They went by an elevator (just a hole in the side of the building) and directly up raw concrete steps. After just one flight, they walked over a stretch of carpet, along a corridor of white doors with brassy doorknobs. Hugh could smell rotting, damp carpet from down the hall, where the wood paneling and carpeting gave way to the gloomy gray skeleton of the building. In the unlit depths he could see the exposed guts of the building, with its tin foiled sinews, green weatherproofing and the tangle of wires that had started the fires. While she stood at the door, he glanced even further into the gutted, blackened depths; the ratty innards, silver cables and white plastic pipes, were poking out of the gloom like snakes. And then he stepped into their room.

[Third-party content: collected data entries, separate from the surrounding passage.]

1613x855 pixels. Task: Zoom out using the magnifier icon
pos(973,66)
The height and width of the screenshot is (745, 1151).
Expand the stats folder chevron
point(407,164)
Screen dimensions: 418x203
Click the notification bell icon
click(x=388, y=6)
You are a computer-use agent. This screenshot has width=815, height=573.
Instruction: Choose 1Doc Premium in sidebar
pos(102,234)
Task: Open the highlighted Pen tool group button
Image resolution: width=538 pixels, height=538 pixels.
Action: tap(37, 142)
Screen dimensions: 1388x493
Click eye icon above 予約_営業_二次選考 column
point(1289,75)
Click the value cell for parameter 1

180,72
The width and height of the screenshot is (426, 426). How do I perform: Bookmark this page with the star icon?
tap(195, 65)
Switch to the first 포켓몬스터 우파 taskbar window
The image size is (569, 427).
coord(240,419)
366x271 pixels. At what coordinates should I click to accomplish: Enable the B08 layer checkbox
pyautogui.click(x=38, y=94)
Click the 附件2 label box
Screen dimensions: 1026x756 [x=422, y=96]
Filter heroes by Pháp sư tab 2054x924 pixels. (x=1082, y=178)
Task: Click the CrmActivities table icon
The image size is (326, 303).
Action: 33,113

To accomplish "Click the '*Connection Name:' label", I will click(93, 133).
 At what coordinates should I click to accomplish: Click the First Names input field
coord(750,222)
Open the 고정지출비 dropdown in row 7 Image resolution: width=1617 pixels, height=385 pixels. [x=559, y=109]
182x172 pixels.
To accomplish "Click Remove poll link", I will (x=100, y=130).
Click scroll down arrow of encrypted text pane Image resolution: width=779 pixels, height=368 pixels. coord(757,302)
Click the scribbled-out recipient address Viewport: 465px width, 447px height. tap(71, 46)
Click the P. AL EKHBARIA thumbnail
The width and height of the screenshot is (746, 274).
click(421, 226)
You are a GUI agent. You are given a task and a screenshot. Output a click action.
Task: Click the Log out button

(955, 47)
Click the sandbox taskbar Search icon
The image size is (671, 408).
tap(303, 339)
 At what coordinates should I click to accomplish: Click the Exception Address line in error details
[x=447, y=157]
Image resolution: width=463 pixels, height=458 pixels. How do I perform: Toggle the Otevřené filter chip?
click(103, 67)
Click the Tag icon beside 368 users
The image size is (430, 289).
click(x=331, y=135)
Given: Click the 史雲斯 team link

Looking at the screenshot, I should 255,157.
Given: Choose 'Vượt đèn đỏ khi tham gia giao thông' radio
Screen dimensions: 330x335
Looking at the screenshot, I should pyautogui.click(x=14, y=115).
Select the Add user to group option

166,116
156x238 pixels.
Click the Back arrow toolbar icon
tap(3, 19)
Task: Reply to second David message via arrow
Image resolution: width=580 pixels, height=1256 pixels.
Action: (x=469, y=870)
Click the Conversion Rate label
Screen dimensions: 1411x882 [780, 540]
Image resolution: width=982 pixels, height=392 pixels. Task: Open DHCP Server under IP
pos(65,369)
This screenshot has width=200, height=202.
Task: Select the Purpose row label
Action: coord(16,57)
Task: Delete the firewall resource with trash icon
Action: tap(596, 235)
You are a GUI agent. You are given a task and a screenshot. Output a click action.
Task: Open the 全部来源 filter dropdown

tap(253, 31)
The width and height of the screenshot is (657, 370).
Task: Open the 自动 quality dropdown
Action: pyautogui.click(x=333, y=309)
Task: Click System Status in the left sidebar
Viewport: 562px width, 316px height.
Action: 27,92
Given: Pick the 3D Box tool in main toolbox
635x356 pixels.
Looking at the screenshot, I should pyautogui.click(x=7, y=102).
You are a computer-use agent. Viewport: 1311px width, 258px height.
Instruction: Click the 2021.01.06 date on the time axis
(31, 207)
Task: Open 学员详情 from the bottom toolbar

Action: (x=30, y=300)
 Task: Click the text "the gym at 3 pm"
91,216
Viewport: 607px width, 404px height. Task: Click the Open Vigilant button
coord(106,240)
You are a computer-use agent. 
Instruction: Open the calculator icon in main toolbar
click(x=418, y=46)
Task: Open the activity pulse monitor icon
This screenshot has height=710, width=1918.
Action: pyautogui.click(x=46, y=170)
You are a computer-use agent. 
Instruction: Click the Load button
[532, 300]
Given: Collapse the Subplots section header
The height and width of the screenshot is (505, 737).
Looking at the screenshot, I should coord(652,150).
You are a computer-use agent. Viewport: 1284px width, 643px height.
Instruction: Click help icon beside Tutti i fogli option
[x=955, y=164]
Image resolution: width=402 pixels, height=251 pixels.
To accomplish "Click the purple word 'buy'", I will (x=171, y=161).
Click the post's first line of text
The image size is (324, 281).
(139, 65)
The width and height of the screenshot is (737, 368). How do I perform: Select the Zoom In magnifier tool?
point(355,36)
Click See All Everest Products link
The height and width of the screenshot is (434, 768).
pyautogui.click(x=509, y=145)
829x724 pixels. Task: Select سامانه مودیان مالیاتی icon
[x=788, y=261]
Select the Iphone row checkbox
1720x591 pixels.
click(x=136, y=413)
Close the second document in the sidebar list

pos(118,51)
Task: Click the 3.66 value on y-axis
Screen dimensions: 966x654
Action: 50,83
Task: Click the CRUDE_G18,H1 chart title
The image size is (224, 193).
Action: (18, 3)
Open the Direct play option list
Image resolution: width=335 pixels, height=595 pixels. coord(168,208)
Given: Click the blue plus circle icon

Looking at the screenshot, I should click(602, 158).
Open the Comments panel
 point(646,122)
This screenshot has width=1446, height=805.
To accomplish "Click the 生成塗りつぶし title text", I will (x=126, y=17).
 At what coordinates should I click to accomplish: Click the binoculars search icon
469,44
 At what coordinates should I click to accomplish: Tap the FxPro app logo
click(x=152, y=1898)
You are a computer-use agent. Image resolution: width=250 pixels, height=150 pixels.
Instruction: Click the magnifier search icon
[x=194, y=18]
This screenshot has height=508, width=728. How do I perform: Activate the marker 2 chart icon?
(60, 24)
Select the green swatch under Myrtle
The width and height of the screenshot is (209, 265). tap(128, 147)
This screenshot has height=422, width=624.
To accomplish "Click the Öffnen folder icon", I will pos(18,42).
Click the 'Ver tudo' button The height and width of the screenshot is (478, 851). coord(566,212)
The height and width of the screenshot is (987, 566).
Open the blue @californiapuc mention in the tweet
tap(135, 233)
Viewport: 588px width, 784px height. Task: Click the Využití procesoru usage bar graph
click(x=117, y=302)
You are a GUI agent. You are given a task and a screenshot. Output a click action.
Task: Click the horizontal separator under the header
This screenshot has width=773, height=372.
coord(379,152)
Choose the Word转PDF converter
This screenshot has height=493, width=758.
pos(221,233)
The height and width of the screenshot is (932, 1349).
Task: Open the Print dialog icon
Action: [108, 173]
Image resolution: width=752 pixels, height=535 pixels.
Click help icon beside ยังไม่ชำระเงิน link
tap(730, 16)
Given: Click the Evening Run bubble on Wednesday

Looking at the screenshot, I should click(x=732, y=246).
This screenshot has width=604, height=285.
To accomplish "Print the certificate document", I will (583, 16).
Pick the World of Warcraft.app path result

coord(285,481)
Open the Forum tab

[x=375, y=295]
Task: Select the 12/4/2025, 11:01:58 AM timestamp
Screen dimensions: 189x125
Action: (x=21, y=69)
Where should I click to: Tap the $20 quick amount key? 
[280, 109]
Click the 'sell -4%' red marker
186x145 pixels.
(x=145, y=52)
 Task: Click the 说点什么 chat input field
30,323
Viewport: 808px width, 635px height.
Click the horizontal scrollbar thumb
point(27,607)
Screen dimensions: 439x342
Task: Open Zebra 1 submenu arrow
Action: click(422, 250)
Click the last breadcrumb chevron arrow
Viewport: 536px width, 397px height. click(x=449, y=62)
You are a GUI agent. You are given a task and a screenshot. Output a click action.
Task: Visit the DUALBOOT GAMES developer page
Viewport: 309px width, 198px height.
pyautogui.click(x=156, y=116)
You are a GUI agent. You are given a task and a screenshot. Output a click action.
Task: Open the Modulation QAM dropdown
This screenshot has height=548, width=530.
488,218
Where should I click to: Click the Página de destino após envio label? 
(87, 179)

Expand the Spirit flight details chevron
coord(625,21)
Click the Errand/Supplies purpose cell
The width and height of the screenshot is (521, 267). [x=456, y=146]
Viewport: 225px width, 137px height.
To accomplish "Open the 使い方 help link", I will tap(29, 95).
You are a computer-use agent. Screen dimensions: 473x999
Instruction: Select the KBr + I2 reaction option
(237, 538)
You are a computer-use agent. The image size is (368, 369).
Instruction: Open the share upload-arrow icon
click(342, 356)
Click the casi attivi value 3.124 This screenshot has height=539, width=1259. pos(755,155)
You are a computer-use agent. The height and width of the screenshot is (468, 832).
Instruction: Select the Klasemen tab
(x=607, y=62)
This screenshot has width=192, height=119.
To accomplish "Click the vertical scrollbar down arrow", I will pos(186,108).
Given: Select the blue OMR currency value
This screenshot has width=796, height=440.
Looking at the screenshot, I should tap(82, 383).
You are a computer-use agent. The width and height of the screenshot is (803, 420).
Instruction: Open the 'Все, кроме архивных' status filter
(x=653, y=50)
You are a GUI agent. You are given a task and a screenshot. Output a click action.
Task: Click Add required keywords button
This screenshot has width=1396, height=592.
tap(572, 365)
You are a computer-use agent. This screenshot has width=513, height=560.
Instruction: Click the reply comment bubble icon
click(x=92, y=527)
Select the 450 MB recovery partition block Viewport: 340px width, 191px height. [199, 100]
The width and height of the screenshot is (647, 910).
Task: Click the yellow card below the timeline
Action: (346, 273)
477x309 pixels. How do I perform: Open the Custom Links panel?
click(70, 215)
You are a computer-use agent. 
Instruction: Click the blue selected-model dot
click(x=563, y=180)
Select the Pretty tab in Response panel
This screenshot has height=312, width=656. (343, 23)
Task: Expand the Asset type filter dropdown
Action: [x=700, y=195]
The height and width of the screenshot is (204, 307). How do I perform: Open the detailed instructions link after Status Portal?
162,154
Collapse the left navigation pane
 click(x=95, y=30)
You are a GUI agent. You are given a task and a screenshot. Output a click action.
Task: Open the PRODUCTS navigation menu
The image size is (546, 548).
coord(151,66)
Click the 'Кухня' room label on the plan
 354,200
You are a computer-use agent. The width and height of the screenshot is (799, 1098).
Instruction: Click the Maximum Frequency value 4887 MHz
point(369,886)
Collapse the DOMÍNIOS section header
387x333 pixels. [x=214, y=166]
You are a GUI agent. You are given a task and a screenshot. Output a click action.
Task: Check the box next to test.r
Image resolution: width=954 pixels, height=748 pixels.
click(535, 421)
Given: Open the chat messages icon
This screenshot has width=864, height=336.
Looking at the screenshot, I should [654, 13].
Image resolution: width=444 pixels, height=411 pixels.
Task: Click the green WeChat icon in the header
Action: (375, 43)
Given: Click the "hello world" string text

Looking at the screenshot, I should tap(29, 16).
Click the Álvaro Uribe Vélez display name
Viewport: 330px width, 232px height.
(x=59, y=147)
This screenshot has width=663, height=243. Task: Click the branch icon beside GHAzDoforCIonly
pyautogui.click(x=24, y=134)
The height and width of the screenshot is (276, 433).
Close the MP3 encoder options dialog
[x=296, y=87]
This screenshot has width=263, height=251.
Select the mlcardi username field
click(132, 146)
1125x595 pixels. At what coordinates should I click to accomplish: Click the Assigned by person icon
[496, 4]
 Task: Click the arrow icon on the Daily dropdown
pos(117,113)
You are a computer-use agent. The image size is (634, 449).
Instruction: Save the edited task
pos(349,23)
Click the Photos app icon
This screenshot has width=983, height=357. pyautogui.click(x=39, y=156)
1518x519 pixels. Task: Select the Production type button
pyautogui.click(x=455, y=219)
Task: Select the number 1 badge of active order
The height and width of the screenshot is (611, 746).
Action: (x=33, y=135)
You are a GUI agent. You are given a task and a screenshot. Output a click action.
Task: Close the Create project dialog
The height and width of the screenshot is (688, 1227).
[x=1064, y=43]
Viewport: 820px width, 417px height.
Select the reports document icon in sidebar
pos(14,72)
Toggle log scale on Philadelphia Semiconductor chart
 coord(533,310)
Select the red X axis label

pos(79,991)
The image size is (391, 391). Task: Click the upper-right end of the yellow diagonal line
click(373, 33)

The small man who seemed to have no problem chauffeuring them right into the bedroom, also stood on the bed now. He reached towards a rounded plastic button on the television, and turned it until it went ‘click’. A snowy blue picture emerged with naked people moving in some desperate dance. Hugh realized that the helpful fellow was the taxi driver.
“When you need ride to the airport?”
“At 7.”
Hugh saw the man look briefly at the girl, and then the girl nodded as if this was okay.
“Okay I see you at 7.”
She closed the door.

Hugh stood for a moment, eyes sleepy, considering whether or not to take a shower. He felt hungry. Then he noticed she was lying on the bed. He put his bags in a corner, and turned on the bedside lamp. It flickered, purred with electricity, so he turned it back off.
“You can do what you like with me,” she said.
“Thanks,” he said, but without enthusiasm. He patted the blanket, perhaps testing for dust or whether an odor would coil out of the blanket, but none did. He lay down beside her, also on his back, staring at the ceiling, a glance at the television, then back at the ceiling. He noticed the ceiling fan.
“Can we turn this on? This feels like those Vietnam movies…”
She got up to turn it on, and as she lay down beside him, once more on her back, she said, “You don’t sound American.”
“No, I’m not. I’m a South African. But I work in South Korea. Tell me, have you ever been out of the Philippines?”
“No.”
“Where are you from?”
“You can really do what you want to with me. Anything.”
He turned on his side, tucking his forearm under his ear: “Do you mind if I talk to you for a moment? I’d like to just talk for now.”
“Okay.”
“Are you from Manilla?”
“No, I’m from Luzon.”
“Your parents are from Luzon?”
A dark cloud suddenly moved over her face.
“Please, you can really just do what you like. Don’t you want to touch me…?”
He swallowed hard: “And your brothers and sisters?”
“In Luzon,” she said, her eyes watering now.
“Do you miss them? I mean, do you like the big city life?”
“I miss them,” she said softly.
“And for how long have you been doing this?”
The cloud burst softly but powerfully over her, and she felt ashamed. This one, she thought, is not like the others.
“A few months.” She was choking on her words.
“You’re really beautiful. I think a lot of men have asked for you, just like me.”
“Yes. Many men.”
“What sort of men?”
“What sort? Older men. Do you want to take shower?”
“A shower? Maybe. These men, from which countries are they?”
She looked at him, cheeks flowing with tears, thinking he might be a policeman, but then remembering his bags, and his innocent manner.
“Which men are the worst?” he persisted.
“Germans, Koreans, British, Americans-.”
“No,” he said, touching her arm, “which men have been very bad to you?”
“German. The German man hurt me.”
“And your parents, how do they feel-“.
She interrupted him now, begging him to stop talking, and suddenly he saw her distress, that talking to her like this gave her no escape, no respite, no reprieve. Did she want him to sleep with her, if not for the sex, just to get it over with so she could go?
And his eyes moved over her, the body of a teenager, the face of a princess, the hair of mermaid; long, dark and flowing like the waves, but her eyes, eyes that had flashed and shone were now filled with blood and tears and hurt.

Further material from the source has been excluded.